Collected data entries

%%

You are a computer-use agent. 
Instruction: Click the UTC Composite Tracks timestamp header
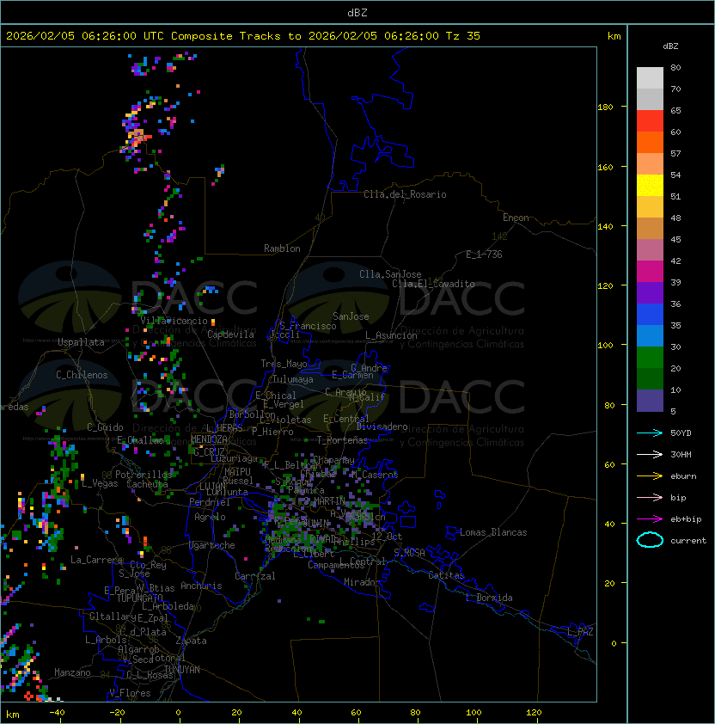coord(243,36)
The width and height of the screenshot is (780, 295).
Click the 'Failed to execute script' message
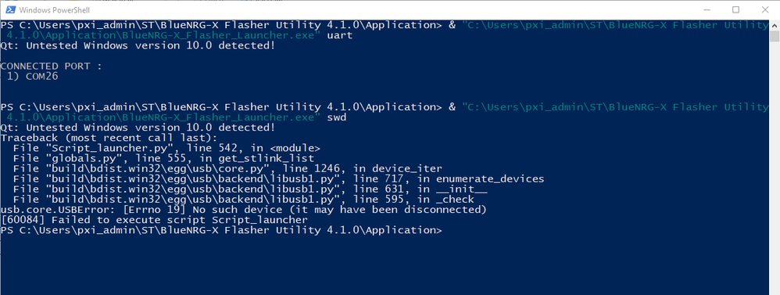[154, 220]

%%
%%

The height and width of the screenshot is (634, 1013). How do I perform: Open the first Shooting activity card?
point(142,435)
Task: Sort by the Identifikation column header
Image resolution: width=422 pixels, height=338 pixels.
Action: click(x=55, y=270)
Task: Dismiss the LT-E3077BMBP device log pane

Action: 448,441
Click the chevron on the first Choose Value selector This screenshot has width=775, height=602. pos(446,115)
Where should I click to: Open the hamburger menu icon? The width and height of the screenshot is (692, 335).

%%
%%

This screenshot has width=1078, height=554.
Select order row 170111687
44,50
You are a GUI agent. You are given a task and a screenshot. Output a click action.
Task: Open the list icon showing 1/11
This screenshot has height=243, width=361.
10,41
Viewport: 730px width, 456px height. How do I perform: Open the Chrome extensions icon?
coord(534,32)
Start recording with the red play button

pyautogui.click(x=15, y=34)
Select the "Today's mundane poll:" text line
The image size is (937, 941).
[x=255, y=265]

%%

* **PROBLEM DETAILS**
All that belongs in the answer is the run of lines above from the line containing "Image resolution: width=422" through the line containing "Where should I", exactly as written.

* **RESPONSE AREA**
Image resolution: width=422 pixels, height=338 pixels.
Action: click(x=55, y=270)
Task: Dismiss the LT-E3077BMBP device log pane

Action: 448,441
Click the chevron on the first Choose Value selector This screenshot has width=775, height=602. pos(446,115)
Where should I click to: Open the hamburger menu icon? The width and height of the screenshot is (692, 335).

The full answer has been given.